For Cloud Storage or Unix files, if the RECFM set to V, Mainframe Connector reads and writes the files in the zzLL format as follows:

  • The first two bytes are always 0x0000.
  • The subsequent two bytes represent the data size.
  • The remaining bytes constitute the actual record data.

DataSize

DataSize represents a size in the form of an amount and a unit of measurement, for example 5 MiB. You can use whitespace between the amount and magnitude. Data size parsing is case-insensitive, so you can specify units of measurement in both upper and lower cases.

You can specify the value in the following formats:

  • Java format: b/k/m/g/t, for byte, kibibyte, mebibyte, gibibyte, and tebibyte respectively.
  • International format: KiB/MiB/GiB/TiB, for kibibyte, mebibyte, gibibyte, and tebibyte respectively.
  • Metric format: b/kb/mb/gb/tb, for kilobyte, megabyte, gigabyte, and terabyte respectively.

TranscodeFormat

TranscodeFormat represents the format to be used during the transcoding process.

Valid values are:

  • ORC - ORC is a self-describing type-aware columnar file format.
  • CSV - CSV is a plain text format that stores tabular data with each line representing a row. You can specify the CSV parameters using the csv-dialect input parameter. You can define it as --input-parameter csv-dialect=DataPath where DataPath points to the location of these parameters.
  • JSONL - JSONL is a plain text format that stores tabular data with each line representing a row. You can specify the JSON parameters using the json-dialect input parameter. You can define it as --input-parameter json-dialect=DataPath where DataPath points to the location of these parameters.

TranscodeInputFormat

The format to be used during transcode.

Valid values are:

  • BIGQUERY - Pulls data directly from big-query. INPUT must be a path to a query file.

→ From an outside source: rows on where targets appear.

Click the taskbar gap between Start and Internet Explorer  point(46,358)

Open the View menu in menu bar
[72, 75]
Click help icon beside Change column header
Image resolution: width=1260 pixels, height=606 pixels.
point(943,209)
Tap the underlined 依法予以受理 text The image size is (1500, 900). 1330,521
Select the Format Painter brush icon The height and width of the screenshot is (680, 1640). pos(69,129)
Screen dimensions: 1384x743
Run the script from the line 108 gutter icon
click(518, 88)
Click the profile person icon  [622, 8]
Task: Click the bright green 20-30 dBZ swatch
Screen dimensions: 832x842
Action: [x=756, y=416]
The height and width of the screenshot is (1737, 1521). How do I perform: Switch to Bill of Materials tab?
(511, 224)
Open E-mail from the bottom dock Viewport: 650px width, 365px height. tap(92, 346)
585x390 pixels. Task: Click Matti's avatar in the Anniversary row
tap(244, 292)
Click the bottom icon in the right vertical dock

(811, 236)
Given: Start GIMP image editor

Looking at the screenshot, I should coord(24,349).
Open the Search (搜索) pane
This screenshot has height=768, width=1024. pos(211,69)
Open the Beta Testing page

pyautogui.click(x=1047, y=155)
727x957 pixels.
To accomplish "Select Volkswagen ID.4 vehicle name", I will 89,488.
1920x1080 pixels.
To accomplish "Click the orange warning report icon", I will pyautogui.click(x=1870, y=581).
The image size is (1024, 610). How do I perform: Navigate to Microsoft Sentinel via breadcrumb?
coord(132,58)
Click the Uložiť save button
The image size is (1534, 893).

    Available input parameters are:

    • keep_order - Use if the exact order of records is important. Note that this will limit the input stream.
    • project_id - Project ID to use when executing the job.
    • location - Location to use when executing the job.
  • CSV - CSV is a plain text format that stores tabular data with each line representing a row. You can specify the CSV parameters using the csv-dialect input parameter. You can define it as --input-parameter csv-dialect=DataPath where DataPath points to the location of these parameters.

  • JSONL - JSONL is a plain text format that stores tabular data with each line representing a row. You can specify the JSON parameters using the json-dialect input parameter. You can define it as --input-parameter json-dialect=DataPath where DataPath points to the location of these parameters.